• [Exercise inputs]:
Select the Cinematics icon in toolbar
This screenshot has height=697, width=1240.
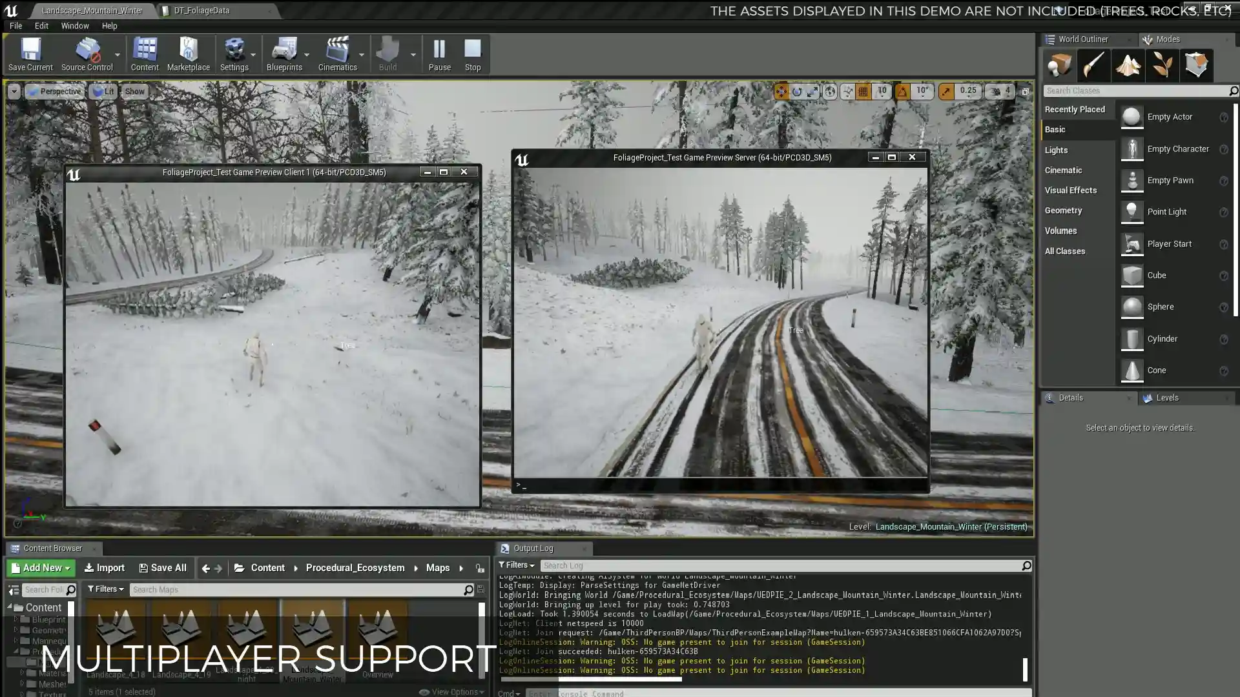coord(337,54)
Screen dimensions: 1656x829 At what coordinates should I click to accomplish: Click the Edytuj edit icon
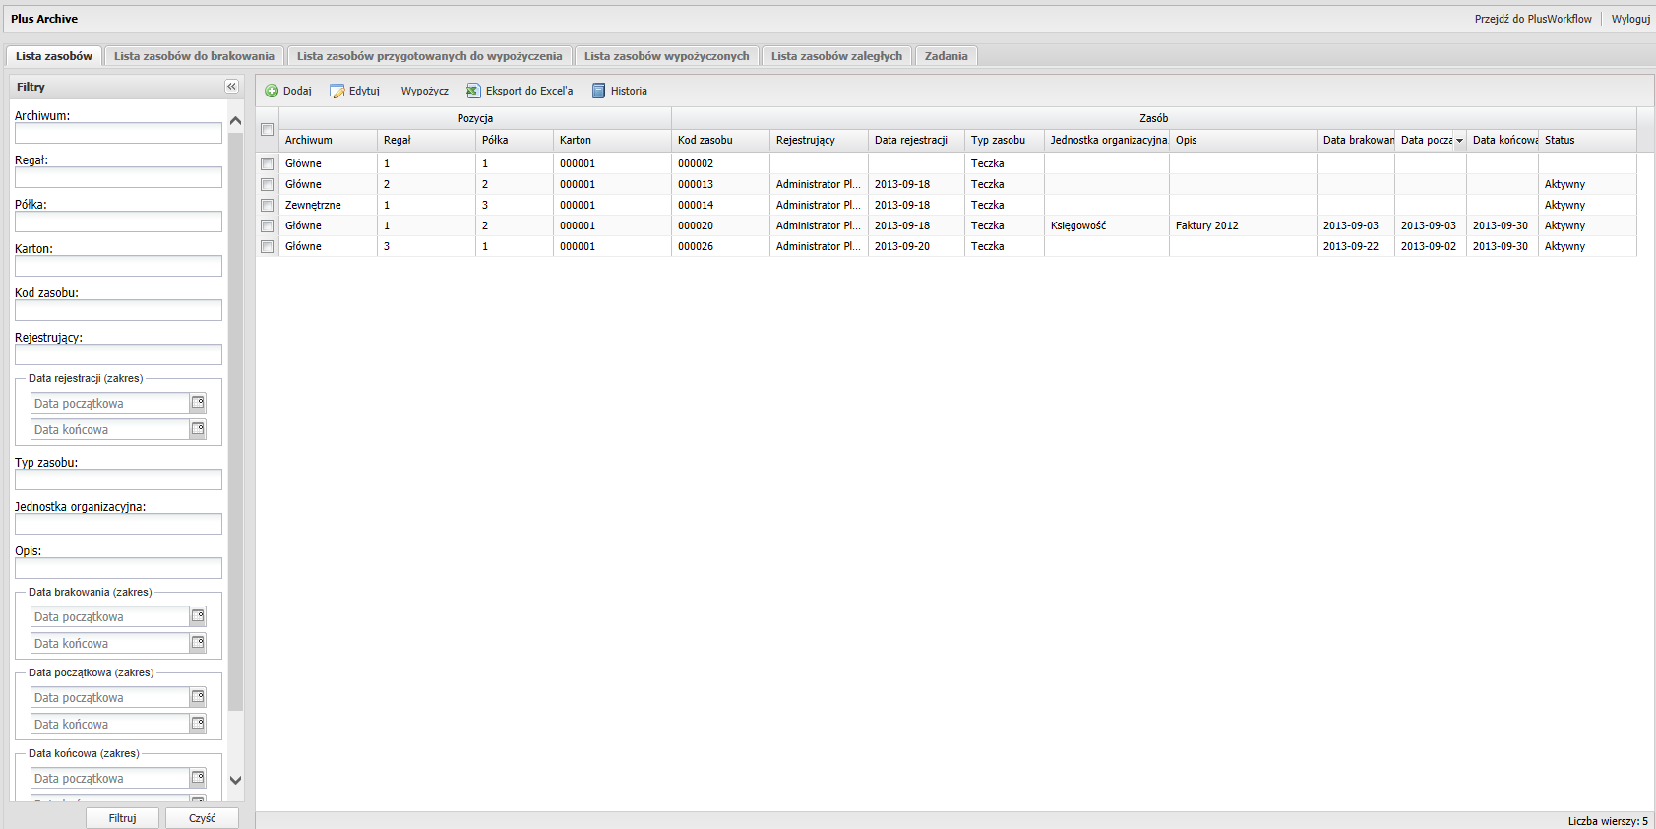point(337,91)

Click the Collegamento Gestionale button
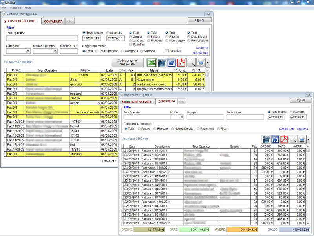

• [Activity]: Reproduce the whole listing above word for word, but not its pictures.

• [Answer for this exercise]:
Select the Cinematics icon in toolbar
This screenshot has height=697, width=1240.
coord(337,54)
Screen dimensions: 1656x829 At what coordinates should I click to accomplish: Click the Edytuj edit icon
point(337,91)

Click the Collegamento Gestionale button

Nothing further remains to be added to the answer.